**Selected passage:**
· · ·
CCA is not the only private-prison company with a record of continuing abuses. Prisons run by the
Wackenhut Corporation in New Mexico have repeatedly erupted in violence and disturbances. (Together,
CCA and Wackenhut control 75 percent of the U.S. private-prison market.) Between December 1998 and
August 1999, four inmate-on-inmate homicides were committed in Wackenhut's New Mexico facilities;
and then, in August, a guard was murdered as well. Most people think that kind of violence is the norm in
America's prisons. But the best available data on prison homicides--compiled by the Criminal Justice
Institute, publishers of The Corrections Yearbook--show otherwise: In 1998, when American prisons held
1.3 million prisoners, there were only 59 inmate-on-inmate homicides. That's a rate of one murder for
every 22,000 prisoners. The homicide rate in Wackenhut's New Mexico facilities in those nine months was
about one for every 400 prisoners--and that's not counting the death of Ralph Garcia, Wackenhut's guard.
But if the company changed its ways after that explosion of violence, it's hard to tell. Just last year, its Jena
Juvenile Justice Facility in Jena, Louisiana, was shut down. A juvenile-court judge in New Orleans found
that the youngsters held there had been treated no better than animals.
· · ·
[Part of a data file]
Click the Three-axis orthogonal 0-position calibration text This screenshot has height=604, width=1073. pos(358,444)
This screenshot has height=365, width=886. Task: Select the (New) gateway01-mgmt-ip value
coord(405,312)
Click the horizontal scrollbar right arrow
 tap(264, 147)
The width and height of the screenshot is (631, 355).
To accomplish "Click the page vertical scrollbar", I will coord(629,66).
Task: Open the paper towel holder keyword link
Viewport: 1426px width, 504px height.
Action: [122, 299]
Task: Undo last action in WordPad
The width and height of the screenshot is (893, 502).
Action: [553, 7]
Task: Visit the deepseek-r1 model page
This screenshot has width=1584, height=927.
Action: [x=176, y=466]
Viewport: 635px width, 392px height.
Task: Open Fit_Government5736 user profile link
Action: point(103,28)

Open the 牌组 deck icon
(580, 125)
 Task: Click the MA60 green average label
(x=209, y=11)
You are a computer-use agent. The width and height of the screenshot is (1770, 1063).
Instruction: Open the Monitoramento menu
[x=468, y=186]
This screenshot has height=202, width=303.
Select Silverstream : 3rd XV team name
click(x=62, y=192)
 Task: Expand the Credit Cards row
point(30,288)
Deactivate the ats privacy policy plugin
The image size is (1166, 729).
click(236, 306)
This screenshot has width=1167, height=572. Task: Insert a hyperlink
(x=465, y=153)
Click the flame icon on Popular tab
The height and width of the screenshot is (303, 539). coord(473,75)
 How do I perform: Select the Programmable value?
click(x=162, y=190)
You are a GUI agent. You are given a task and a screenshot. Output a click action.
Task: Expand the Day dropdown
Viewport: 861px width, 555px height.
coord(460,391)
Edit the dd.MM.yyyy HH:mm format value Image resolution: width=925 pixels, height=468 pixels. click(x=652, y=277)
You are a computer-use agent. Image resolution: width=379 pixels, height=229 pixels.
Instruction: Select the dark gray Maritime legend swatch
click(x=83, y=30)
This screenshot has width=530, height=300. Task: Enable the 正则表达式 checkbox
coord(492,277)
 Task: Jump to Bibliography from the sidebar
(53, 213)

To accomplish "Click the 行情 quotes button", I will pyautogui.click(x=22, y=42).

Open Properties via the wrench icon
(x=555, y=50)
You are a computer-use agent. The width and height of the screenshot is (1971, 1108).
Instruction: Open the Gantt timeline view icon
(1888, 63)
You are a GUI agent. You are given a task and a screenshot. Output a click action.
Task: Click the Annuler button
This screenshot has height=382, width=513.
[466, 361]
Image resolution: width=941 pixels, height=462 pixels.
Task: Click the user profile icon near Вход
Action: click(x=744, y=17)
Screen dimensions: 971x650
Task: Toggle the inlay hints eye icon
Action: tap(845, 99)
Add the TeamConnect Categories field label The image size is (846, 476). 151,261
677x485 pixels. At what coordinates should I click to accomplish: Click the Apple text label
· · ·
**Aim of the exercise:**
Answer these questions from the private-prison passage:
1. What share of the U.S. private-prison market do CCA and Wackenhut control together?
2. How many inmate-on-inmate homicides occurred in American prisons in 1998?
3. Where was Wackenhut's Jena Juvenile Justice Facility located?

**Task answer:**
1. 75 percent
2. 59
3. Jena, Louisiana